• **Goal of the exercise**
Would you transcribe exactly the lines from the one containing "Image resolution: width=1520" to the last line of the data below, both ends included, but none of the pictures?

-------- Records supplied --------

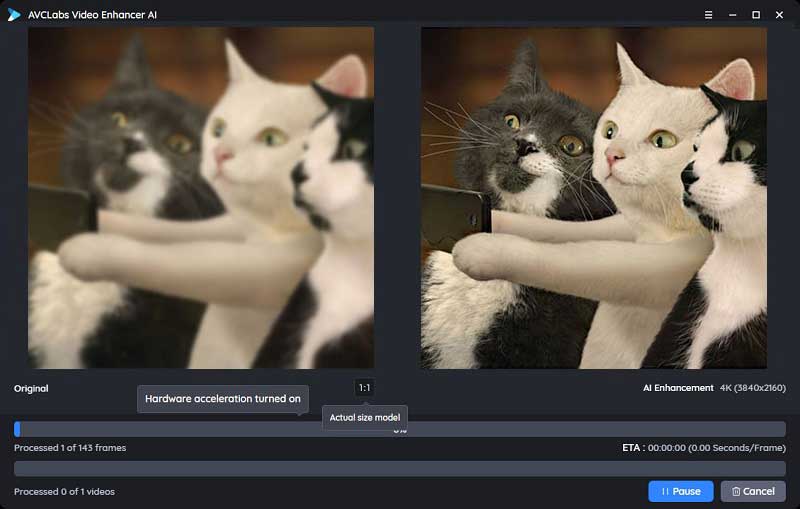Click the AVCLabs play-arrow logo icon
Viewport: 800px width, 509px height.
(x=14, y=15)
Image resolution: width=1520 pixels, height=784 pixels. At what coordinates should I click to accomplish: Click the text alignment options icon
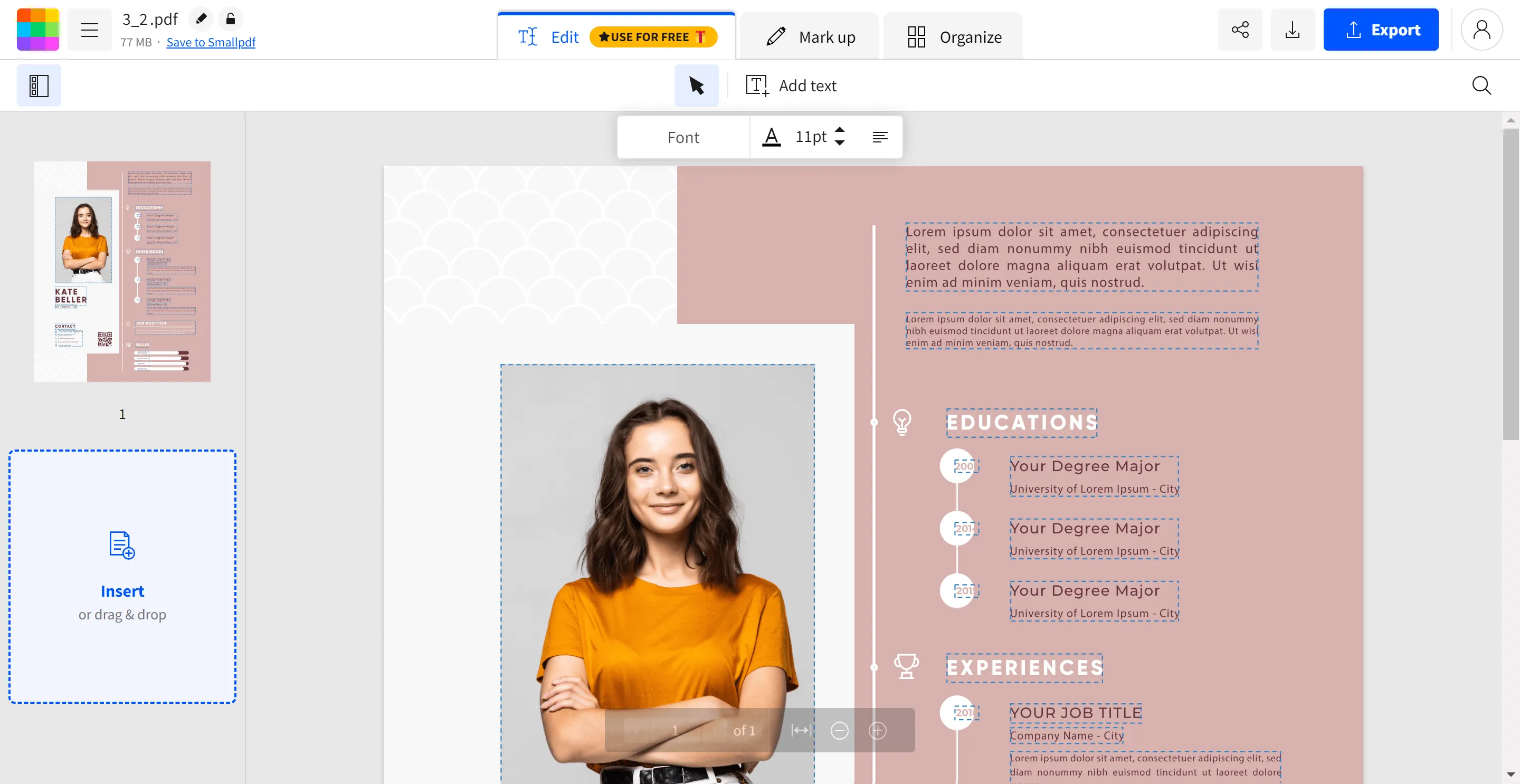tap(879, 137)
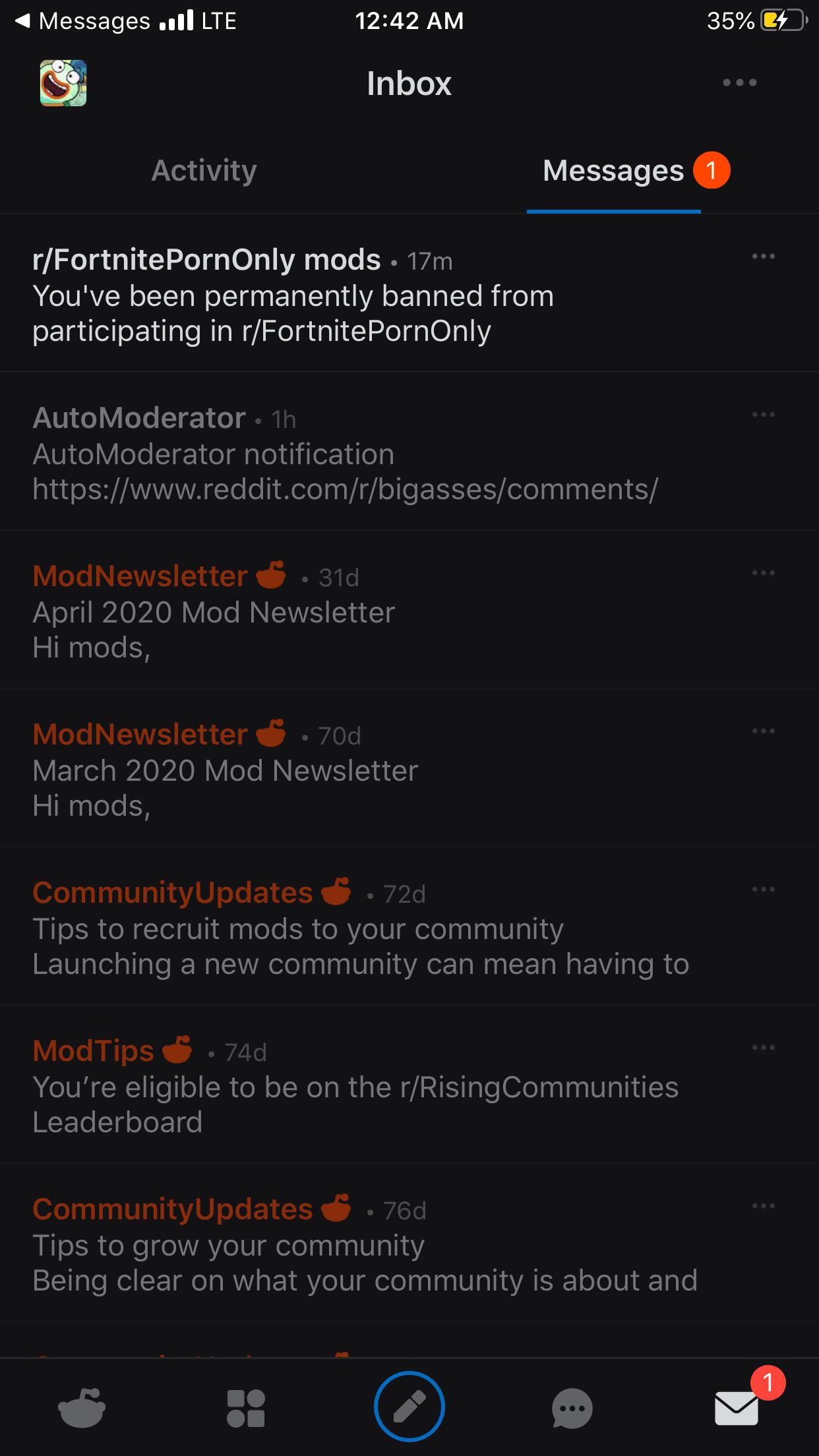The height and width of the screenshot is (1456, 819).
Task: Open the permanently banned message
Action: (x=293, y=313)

--------

• **Response area**
Image resolution: width=1520 pixels, height=784 pixels. At what coordinates should I click to accomplish: Click the text alignment options icon
tap(879, 137)
The height and width of the screenshot is (1456, 819).
Task: Open the permanently banned message
Action: (x=293, y=313)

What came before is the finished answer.